Work order — The data below holds a line containing "The image size is (1280, 720)." and a line containing "Screen dimensions: 620x700"; please quote exactly those two lines and every line between them, and nothing else.

======== Raw data

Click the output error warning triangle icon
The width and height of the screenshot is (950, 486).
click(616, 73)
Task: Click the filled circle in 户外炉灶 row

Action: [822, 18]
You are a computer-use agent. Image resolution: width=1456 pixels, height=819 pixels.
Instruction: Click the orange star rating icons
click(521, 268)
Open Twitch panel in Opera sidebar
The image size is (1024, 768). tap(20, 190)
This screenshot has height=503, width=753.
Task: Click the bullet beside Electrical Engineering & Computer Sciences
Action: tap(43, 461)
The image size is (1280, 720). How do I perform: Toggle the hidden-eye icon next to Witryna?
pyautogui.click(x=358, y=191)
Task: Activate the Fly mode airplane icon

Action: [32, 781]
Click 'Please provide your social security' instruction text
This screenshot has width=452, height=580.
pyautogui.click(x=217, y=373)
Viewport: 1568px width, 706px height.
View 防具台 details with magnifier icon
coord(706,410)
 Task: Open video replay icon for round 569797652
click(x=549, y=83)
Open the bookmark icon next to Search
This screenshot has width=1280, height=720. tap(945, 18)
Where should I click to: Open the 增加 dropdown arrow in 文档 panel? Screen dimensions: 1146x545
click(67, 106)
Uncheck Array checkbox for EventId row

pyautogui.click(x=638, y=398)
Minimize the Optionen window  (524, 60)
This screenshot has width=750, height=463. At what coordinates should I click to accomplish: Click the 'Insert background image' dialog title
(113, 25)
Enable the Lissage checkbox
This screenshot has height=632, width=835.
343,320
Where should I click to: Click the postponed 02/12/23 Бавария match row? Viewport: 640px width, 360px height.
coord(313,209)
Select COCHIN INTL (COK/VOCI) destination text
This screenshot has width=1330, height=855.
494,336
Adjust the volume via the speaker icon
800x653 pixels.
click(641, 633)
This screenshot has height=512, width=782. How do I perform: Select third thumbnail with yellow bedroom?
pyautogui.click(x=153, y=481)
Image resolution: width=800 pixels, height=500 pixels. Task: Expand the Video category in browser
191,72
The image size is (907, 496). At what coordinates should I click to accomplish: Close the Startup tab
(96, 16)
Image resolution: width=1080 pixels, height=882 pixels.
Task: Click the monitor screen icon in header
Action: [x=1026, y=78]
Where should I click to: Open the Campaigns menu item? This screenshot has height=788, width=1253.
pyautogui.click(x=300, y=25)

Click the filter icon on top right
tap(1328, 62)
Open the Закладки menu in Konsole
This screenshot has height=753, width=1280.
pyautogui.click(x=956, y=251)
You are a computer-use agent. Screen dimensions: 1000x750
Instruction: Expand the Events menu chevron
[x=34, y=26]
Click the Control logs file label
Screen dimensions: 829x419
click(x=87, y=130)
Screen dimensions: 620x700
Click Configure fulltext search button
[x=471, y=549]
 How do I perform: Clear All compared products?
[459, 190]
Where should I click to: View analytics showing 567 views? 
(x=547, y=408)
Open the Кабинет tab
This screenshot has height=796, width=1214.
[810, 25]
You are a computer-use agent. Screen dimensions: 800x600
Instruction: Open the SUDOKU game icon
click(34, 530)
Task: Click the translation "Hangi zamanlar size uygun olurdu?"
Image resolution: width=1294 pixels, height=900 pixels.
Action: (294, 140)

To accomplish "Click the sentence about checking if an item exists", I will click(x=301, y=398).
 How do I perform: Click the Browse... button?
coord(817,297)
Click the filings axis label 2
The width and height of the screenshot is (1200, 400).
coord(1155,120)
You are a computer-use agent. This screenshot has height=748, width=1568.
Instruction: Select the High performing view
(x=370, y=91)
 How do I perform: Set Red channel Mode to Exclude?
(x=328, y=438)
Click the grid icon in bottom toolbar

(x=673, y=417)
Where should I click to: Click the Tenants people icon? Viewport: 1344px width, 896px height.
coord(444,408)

================

Exercise response —
The image size is (1280, 720). How do I perform: Toggle the hidden-eye icon next to Witryna?
pyautogui.click(x=358, y=191)
Task: Activate the Fly mode airplane icon

Action: [32, 781]
Click 'Please provide your social security' instruction text
This screenshot has width=452, height=580.
pyautogui.click(x=217, y=373)
Viewport: 1568px width, 706px height.
View 防具台 details with magnifier icon
coord(706,410)
 Task: Open video replay icon for round 569797652
click(x=549, y=83)
Open the bookmark icon next to Search
This screenshot has width=1280, height=720. tap(945, 18)
Where should I click to: Open the 增加 dropdown arrow in 文档 panel? Screen dimensions: 1146x545
click(67, 106)
Uncheck Array checkbox for EventId row

pyautogui.click(x=638, y=398)
Minimize the Optionen window  (524, 60)
This screenshot has width=750, height=463. At what coordinates should I click to accomplish: Click the 'Insert background image' dialog title
(113, 25)
Enable the Lissage checkbox
This screenshot has height=632, width=835.
343,320
Where should I click to: Click the postponed 02/12/23 Бавария match row? Viewport: 640px width, 360px height.
coord(313,209)
Select COCHIN INTL (COK/VOCI) destination text
This screenshot has width=1330, height=855.
494,336
Adjust the volume via the speaker icon
800x653 pixels.
click(641, 633)
This screenshot has height=512, width=782. How do I perform: Select third thumbnail with yellow bedroom?
pyautogui.click(x=153, y=481)
Image resolution: width=800 pixels, height=500 pixels. Task: Expand the Video category in browser
191,72
The image size is (907, 496). At what coordinates should I click to accomplish: Close the Startup tab
(96, 16)
Image resolution: width=1080 pixels, height=882 pixels.
Task: Click the monitor screen icon in header
Action: [x=1026, y=78]
Where should I click to: Open the Campaigns menu item? This screenshot has height=788, width=1253.
pyautogui.click(x=300, y=25)

Click the filter icon on top right
tap(1328, 62)
Open the Закладки menu in Konsole
This screenshot has height=753, width=1280.
pyautogui.click(x=956, y=251)
You are a computer-use agent. Screen dimensions: 1000x750
Instruction: Expand the Events menu chevron
[x=34, y=26]
Click the Control logs file label
Screen dimensions: 829x419
click(x=87, y=130)
Screen dimensions: 620x700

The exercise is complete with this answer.